# Official Prehistoric Scenes & Retro-Scenes Model Contest



## pugknows (May 28, 2002)

From the classic Prehistoric Scenes™ to the Retro-Scenes kits, here's your chance to win 
great prizes and be toasted among your friends and colleagues. Monster Model Review is teaming up with Primeval Plastics, The Alchemy Works and DENCOMM to give you..


"The Official Prehistoric Scenes™ & Retro-Scenes Model Contest"

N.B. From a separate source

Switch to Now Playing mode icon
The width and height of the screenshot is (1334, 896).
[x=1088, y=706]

Build, paint, convert your favorite Prehistoric Scenes ™ kit or any of the Retro kits from Primeval Plastics or The Alchemy Works for your chance to win big prizes like The new Deinonychus or Struthiomimus Retro Prehistoric resin kit from Primeval Plastics, the Polacanthus “Aurora What If” kit from The Alchemy Works, the Official 2009 Prehistoric Scenes™ or Monster Scenes® calendar from DENCOMM and the DVD collections of Monster Model Review. Three main categories with three runner-up prizes means there are plenty of chances to win.

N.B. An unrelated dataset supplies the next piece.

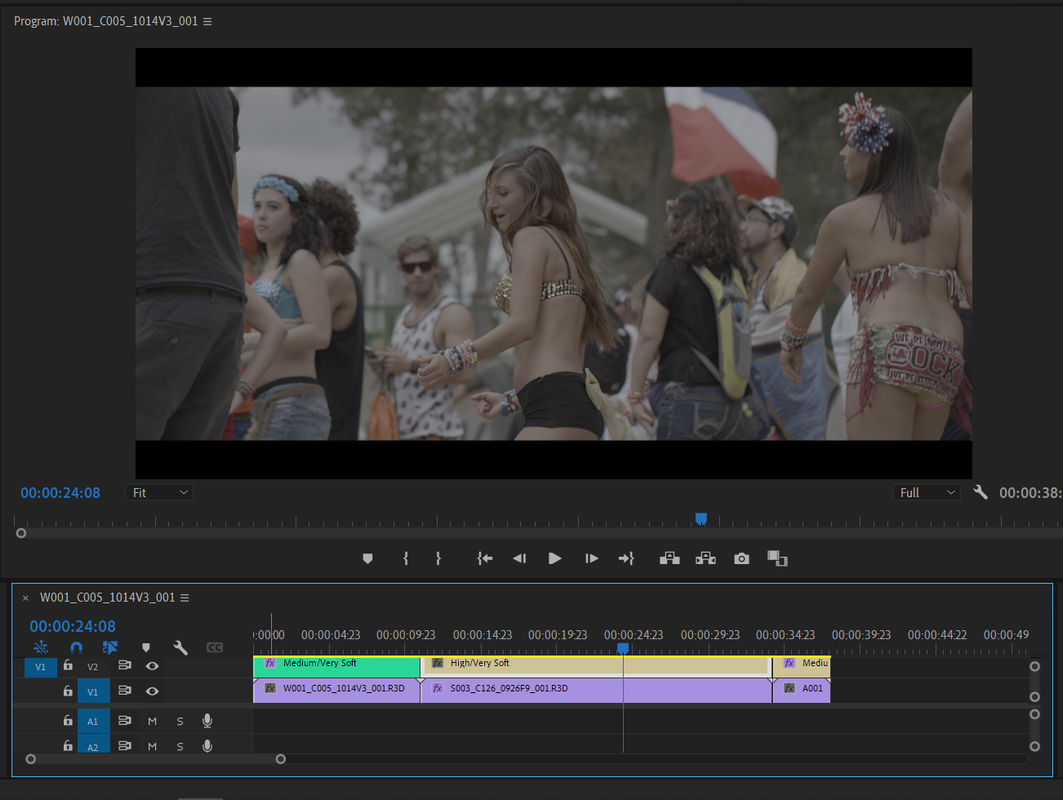Click the Mark In bracket icon
Screen dimensions: 1063x800
coord(405,559)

Check out or contact Primeval Plastics [email protected] and The Alchemy Works http://thealchemyworks.com/ for more information on their excellent kits.


Visit www.dencomm.net to see the latest in official Prehistoric Scenes™ and Monster Scenes® goodies, including details of the newest licensed kits from Moebius Models. 

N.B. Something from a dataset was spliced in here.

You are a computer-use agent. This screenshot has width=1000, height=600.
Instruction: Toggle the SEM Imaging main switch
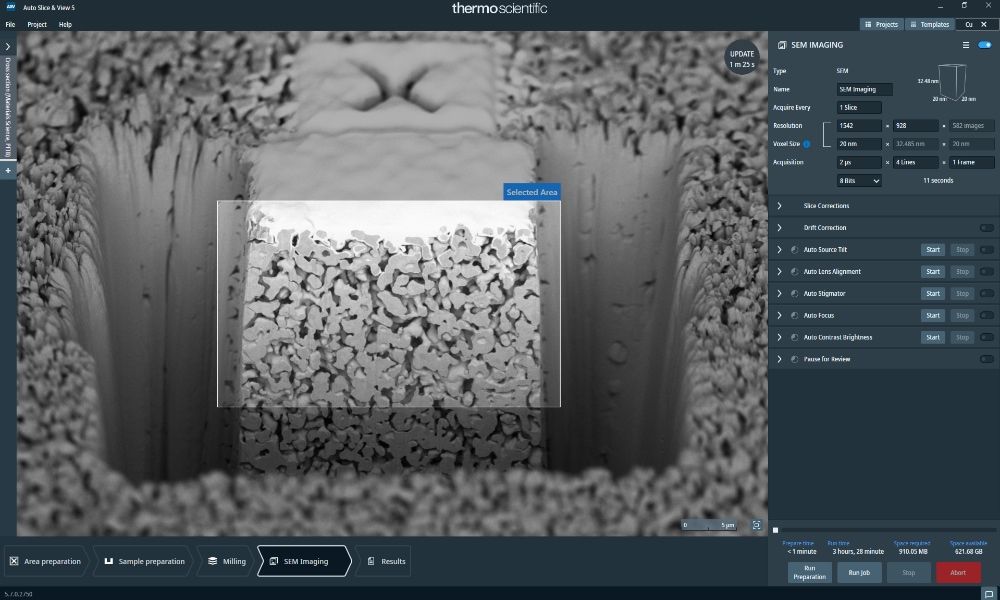pos(985,45)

TrevorYlisaari is volunteering his web skills to create the Official contest web site, http://www.tylisaari.com/prehistoricscenes/contest/contest.html 
Feel free to share your in progress pictures and if you are into the classic Prehistoric Scenes™ or the Retro kits and haven't been to Trevor's page you are in for a treat. http://www.tylisaari.com/prehistoricscenes/main.html 

Revell just reissued the classic Prehistoric Scenes™ as the "Dawn of Time" series. They are very affordable and available at CultTVman's Hobby shop http://www.culttvmanshop.com/ and other fine 
hobby shops.

If you’re missing pieces, have some to trade, need extra pieces to build that diorama check out the Parts Pit http://thepartspit.com/.


Head on over to the Officail web site to find all the rules and information at: http://www.tylisaari.com/prehistoricscenes/contest/contest.html or link to it off Monster Model Review's web site at http://www.monstermodelreview.com/



"Prehistoric Scenes" and the Prehistoric Scenes logo are trademarks of DENCOMM.
© 2003 - 2008 DENCOMM. All rights reserved. Any duplication or re-purposing of DENCOMM product or content is strictly prohibited.




Rob
Monster Model Review


----------



## pugknows (May 28, 2002)

Got the video up..
http://www.youtube.com/watch?v=ZENYNQ4hmIM
Thanks again For watching
Rob
monster model review


----------



## wolfman66 (Feb 18, 2006)

Cool and Finally a PS contest.Now this will motivate me to paint another PS kit and Thanks to all involved in making this happen!:thumbsup:


----------



## MonsterModelMan (Dec 20, 2000)

Very Cool! Thanks guys for putting this together!

MMM


----------



## Auroranut (Jan 12, 2008)

Personally I'll wait and see if there's a Monster Scenes comp- but well done guys!! It's a fantastic idea!!:thumbsup::thumbsup::thumbsup:
I'm not really a dino modeller, but maybe my son (dino84) would be interested...

Chris.


----------



## TAY666 (Jan 8, 2000)

Hmmm.
Doesn't seem to be much interest in this.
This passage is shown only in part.